* [Passage to read]

If some Indian were to ask me if I eat meat, I wouldn't immediately associate malice with that enquiry. Talking about food back home, is a common source of connection for a lot of the Indian diaspora.

2 comments

> The only thing eating meat proves is you are not a Brahmin

Does it? I personally know several exceptions to this "rule" - and they are pretty open about it. It's not some closeted meat-eating thing.

OP is correct by and large. But Hinduism is full of contradictions, for every rule there are are half a dozen exceptions so your observation isn't an anomaly.

The thing is, there's no master text (unlike Indian constitution) that one can consult and conclude "Brahmin == no meat". Someone would cite a scripture from an ancient Hindu text (for example, Rigveda, or Manu Smriti etc.,) and draw a conclusion, however the same text might as well contain a scripture few pages down that says exactly the opposite.

By "exceptions" I meant "people". Not actual rules written in a book.
I was indeed responding to this meaning. I was commenting that it's perfectly possible for a community to be Brahmin and yet be meat eating. Just that it's not mainstream. In India, the very first assumption one makes the moment they hear Brahmin/Jain is that they must be pure vegetarians.
I would still want to connect Jain with no meat. Brahmins & meat eater is almost fifty fifty.
There is a difference in asking whether an Indian eats meat or whether they eat cow. The latter may raise some issues tied to religious beliefs.

Conflating the two is probably where the confusion in this thread stems from.

Eating does not prove anything plenty of brahmins of this generation do eat meat and beef.

Not eating meat however is a strong signal though, which is what typically the questioner wants to know.

> Not eating meat however is a strong signal though

I also personally know several counter-examples to this rule.

If meat/no-meat is the only signal people are using, there must be a lot of false positives and negatives. Or my sample of the population is somehow atypical.

* [Given request a]
In the entries, from the line with "You are a computer-use agent." up to and including the line with "coord(684,198)", edit the lines so that "cashier panel" reads "payment panel", leaving everything else unchanged.
The entries that follow have no connection to the discussion above.

* [Records to process]
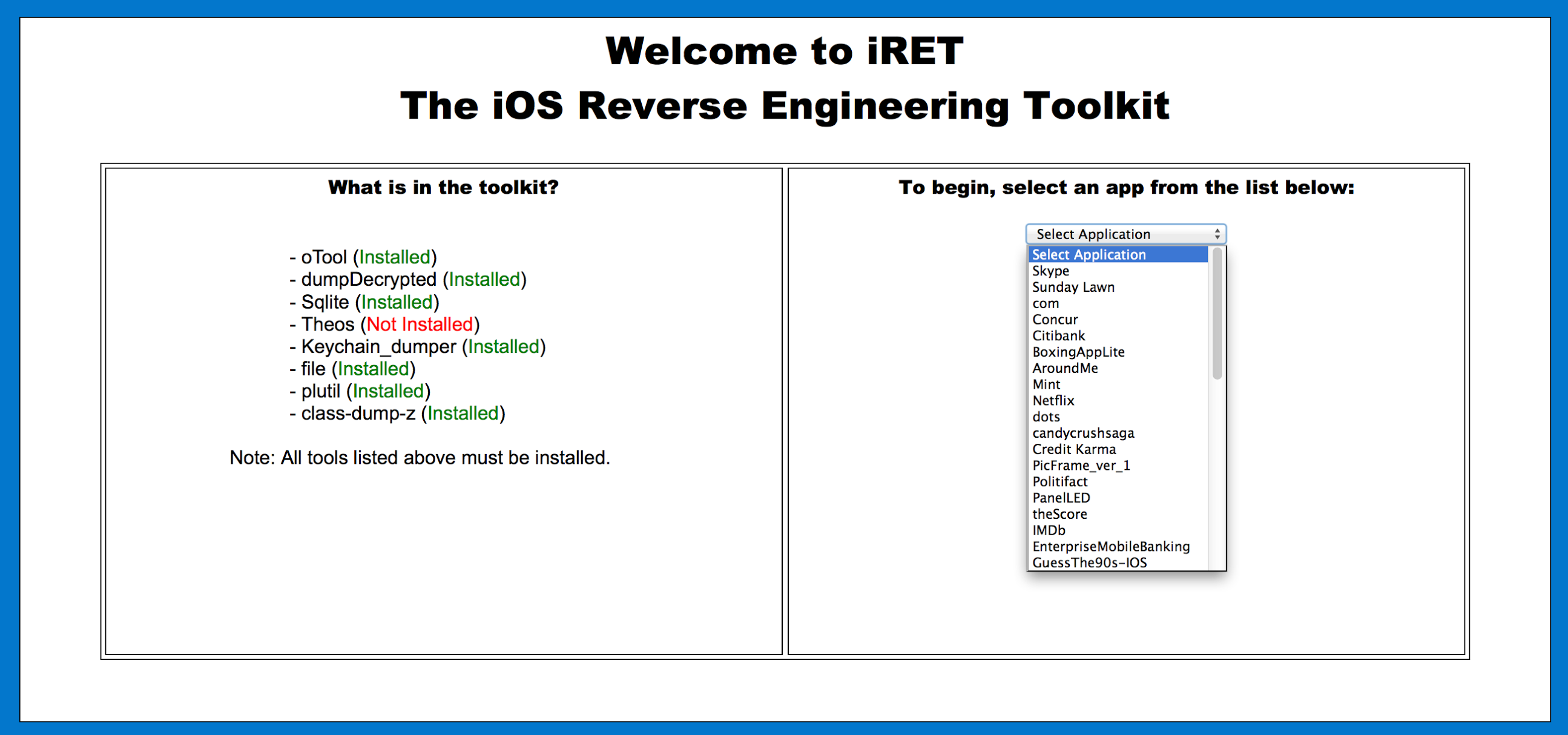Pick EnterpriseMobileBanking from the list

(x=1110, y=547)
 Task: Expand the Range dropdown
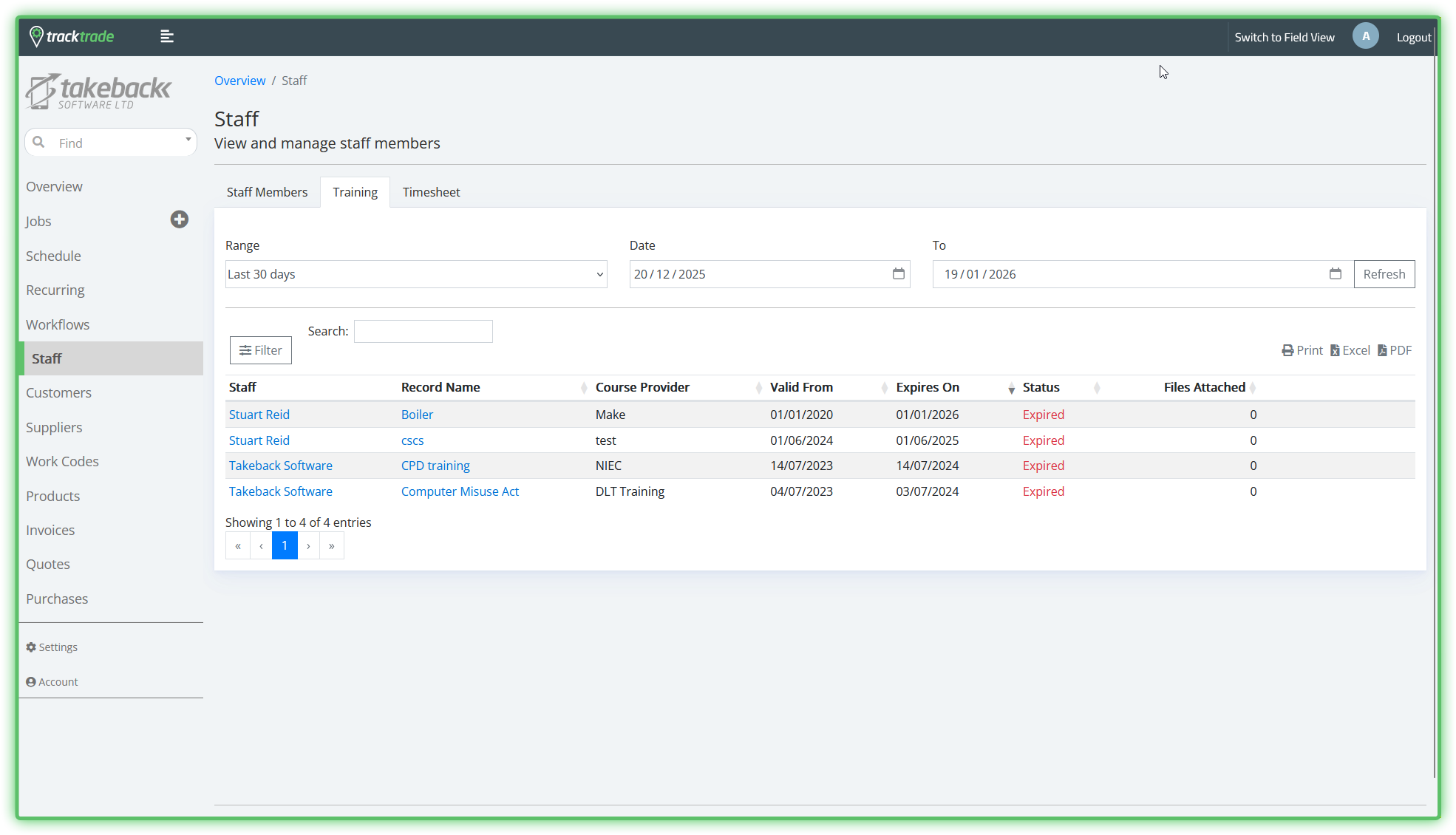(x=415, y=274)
==
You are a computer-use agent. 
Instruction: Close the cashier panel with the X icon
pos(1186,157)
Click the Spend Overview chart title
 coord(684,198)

* [Given request b]
In the discussion of Brahmins and eating meat, why does one commenter say scripture can't settle that Brahmins don't eat meat?

* [Exercise solution a]
You are a computer-use agent. 
Instruction: Close the payment panel with the X icon
pos(1186,157)
Click the Spend Overview chart title
 coord(684,198)

* [Exercise solution b]
Unlike the Indian constitution, Hinduism has no master text to consult. Someone might cite a scripture from an ancient Hindu text such as the Rigveda or Manu Smriti to draw a conclusion, but the same text might contain a scripture a few pages later that says exactly the opposite.